Data shown ->
============
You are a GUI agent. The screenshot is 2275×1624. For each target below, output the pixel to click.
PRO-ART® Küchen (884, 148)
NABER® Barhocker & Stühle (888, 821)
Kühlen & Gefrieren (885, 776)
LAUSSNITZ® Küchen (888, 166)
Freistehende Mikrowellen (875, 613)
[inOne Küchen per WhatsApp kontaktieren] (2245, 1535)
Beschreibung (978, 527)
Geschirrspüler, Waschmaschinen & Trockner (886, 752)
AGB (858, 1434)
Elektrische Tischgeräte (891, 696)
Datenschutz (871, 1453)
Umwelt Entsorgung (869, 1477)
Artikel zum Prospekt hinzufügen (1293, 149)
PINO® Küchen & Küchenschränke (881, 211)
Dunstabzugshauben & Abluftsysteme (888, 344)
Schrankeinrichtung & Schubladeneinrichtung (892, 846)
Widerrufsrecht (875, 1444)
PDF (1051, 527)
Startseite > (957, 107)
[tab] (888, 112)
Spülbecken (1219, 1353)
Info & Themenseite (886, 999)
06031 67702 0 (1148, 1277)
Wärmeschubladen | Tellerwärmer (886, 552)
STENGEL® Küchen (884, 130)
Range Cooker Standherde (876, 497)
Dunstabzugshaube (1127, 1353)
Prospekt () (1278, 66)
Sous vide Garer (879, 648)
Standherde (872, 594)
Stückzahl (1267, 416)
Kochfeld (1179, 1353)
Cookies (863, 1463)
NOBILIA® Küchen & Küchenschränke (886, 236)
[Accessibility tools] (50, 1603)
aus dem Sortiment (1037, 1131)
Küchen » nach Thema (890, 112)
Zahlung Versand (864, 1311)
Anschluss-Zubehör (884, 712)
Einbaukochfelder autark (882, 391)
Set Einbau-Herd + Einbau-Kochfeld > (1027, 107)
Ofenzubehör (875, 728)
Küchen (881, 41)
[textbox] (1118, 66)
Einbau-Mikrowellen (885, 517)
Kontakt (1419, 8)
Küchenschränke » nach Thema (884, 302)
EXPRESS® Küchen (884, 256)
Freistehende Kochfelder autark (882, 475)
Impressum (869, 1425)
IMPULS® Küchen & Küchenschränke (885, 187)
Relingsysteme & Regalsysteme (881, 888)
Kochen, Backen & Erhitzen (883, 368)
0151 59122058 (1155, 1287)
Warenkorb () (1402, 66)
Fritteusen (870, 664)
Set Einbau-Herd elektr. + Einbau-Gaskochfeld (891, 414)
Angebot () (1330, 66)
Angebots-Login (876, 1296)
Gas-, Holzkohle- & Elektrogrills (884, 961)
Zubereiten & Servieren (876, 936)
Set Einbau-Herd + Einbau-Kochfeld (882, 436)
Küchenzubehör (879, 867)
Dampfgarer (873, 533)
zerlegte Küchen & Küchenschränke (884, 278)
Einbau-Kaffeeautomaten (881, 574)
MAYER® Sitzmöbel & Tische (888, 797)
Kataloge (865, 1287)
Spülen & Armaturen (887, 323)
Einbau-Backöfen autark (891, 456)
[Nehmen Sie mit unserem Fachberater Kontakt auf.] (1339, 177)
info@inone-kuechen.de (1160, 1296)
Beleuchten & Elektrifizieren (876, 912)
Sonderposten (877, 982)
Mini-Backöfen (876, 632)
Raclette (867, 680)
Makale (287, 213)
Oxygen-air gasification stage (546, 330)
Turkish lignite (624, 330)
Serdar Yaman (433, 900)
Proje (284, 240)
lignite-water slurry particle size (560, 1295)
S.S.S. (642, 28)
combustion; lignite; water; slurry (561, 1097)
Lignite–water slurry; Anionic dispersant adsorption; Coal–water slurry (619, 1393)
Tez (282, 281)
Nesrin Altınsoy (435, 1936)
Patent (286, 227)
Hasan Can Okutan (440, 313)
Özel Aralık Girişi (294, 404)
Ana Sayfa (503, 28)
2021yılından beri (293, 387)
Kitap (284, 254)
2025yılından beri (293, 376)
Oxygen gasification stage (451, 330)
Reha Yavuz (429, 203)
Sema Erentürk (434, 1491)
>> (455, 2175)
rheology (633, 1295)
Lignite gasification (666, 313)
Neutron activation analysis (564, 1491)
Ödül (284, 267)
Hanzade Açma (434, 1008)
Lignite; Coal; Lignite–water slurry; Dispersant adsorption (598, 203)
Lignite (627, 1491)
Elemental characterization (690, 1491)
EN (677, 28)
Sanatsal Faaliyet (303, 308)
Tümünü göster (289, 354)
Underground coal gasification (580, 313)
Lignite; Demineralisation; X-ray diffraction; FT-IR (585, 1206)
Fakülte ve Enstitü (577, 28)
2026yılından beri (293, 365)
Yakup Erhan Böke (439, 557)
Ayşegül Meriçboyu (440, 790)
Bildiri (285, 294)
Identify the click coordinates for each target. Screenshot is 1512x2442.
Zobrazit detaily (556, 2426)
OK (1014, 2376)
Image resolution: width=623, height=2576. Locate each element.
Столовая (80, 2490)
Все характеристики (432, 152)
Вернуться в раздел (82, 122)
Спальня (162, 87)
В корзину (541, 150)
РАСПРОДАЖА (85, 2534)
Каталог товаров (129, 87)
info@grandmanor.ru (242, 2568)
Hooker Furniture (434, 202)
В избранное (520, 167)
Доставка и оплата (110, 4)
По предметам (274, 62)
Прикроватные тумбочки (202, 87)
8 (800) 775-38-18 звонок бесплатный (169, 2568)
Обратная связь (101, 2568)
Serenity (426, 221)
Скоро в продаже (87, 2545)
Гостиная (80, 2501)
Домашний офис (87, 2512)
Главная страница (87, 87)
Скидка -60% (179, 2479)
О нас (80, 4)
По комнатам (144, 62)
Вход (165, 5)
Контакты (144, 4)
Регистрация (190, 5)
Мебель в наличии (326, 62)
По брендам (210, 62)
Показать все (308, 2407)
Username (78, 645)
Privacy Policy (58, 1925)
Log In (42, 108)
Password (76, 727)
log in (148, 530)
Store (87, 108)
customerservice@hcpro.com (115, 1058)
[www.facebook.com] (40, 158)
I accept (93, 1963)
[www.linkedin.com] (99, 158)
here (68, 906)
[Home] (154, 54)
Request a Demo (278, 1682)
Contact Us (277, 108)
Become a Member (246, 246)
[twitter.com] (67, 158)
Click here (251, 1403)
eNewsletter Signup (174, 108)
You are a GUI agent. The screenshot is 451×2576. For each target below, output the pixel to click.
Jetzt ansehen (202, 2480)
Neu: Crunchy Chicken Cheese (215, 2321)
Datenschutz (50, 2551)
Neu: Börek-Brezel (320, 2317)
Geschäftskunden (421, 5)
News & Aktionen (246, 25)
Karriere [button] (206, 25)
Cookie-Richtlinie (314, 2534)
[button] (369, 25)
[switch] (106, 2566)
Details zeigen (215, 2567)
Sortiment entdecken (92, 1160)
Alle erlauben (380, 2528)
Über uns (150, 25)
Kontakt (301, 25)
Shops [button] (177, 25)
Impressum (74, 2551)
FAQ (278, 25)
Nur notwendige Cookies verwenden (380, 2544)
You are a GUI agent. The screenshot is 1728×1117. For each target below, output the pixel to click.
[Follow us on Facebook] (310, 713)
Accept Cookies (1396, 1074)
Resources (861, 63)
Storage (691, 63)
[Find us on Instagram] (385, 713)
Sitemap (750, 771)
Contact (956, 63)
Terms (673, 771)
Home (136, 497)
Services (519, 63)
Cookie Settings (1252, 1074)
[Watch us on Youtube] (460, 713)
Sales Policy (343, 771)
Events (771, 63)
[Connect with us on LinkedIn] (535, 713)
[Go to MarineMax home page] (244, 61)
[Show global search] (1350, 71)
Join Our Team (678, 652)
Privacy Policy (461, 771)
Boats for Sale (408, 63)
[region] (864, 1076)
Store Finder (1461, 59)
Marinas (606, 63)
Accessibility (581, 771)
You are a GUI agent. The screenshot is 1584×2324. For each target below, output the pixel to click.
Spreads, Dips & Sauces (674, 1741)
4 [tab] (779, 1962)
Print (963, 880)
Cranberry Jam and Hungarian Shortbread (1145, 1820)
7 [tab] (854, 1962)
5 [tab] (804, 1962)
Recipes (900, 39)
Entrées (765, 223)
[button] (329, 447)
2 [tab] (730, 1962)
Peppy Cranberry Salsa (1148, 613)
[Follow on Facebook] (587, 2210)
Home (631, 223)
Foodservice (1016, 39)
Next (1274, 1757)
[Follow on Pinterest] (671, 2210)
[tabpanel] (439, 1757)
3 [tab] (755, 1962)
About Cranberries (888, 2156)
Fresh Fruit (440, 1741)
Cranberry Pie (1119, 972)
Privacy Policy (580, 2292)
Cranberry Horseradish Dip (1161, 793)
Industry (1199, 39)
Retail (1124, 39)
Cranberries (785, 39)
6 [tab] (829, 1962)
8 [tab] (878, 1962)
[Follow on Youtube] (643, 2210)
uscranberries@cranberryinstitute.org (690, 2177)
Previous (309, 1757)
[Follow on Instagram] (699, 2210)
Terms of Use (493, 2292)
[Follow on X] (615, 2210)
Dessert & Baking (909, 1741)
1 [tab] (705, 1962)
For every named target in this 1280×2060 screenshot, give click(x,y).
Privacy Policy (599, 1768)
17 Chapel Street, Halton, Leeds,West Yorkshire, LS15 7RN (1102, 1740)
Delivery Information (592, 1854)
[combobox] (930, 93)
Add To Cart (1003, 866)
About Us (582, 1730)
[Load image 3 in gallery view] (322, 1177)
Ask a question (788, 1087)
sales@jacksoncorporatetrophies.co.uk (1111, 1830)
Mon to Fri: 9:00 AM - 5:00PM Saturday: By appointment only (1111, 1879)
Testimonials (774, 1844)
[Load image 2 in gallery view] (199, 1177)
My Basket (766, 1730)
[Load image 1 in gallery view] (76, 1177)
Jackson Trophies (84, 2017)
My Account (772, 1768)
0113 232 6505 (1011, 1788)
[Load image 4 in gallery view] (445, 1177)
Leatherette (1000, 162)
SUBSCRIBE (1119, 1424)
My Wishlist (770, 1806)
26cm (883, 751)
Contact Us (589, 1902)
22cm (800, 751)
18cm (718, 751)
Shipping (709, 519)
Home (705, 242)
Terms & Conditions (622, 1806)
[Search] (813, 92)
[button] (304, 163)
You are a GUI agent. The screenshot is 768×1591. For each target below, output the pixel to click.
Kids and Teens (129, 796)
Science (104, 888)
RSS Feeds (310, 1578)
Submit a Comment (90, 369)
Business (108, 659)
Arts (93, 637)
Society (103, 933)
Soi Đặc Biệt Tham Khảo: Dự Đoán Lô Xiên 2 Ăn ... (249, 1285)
============
Instructions to follow -> Output, from the data above, the lines from the line with "Oxygen-air gasification stage (546, 330)" to the line with "Все характеристики (432, 152)" exactly as they stand, both ends included and nothing else.

Answer section ->
Oxygen-air gasification stage (546, 330)
Turkish lignite (624, 330)
Serdar Yaman (433, 900)
Proje (284, 240)
lignite-water slurry particle size (560, 1295)
S.S.S. (642, 28)
combustion; lignite; water; slurry (561, 1097)
Lignite–water slurry; Anionic dispersant adsorption; Coal–water slurry (619, 1393)
Tez (282, 281)
Nesrin Altınsoy (435, 1936)
Patent (286, 227)
Hasan Can Okutan (440, 313)
Özel Aralık Girişi (294, 404)
Ana Sayfa (503, 28)
2021yılından beri (293, 387)
Kitap (284, 254)
2025yılından beri (293, 376)
Oxygen gasification stage (451, 330)
Reha Yavuz (429, 203)
Sema Erentürk (434, 1491)
>> (455, 2175)
rheology (633, 1295)
Lignite gasification (666, 313)
Neutron activation analysis (564, 1491)
Ödül (284, 267)
Hanzade Açma (434, 1008)
Lignite; Coal; Lignite–water slurry; Dispersant adsorption (598, 203)
Lignite (627, 1491)
Elemental characterization (690, 1491)
EN (677, 28)
Sanatsal Faaliyet (303, 308)
Tümünü göster (289, 354)
Underground coal gasification (580, 313)
Lignite; Demineralisation; X-ray diffraction; FT-IR (585, 1206)
Fakülte ve Enstitü (577, 28)
2026yılından beri (293, 365)
Yakup Erhan Böke (439, 557)
Ayşegül Meriçboyu (440, 790)
Bildiri (285, 294)
Identify the click coordinates for each target. Screenshot is 1512x2442.
Zobrazit detaily (556, 2426)
OK (1014, 2376)
Image resolution: width=623, height=2576. Locate each element.
Столовая (80, 2490)
Все характеристики (432, 152)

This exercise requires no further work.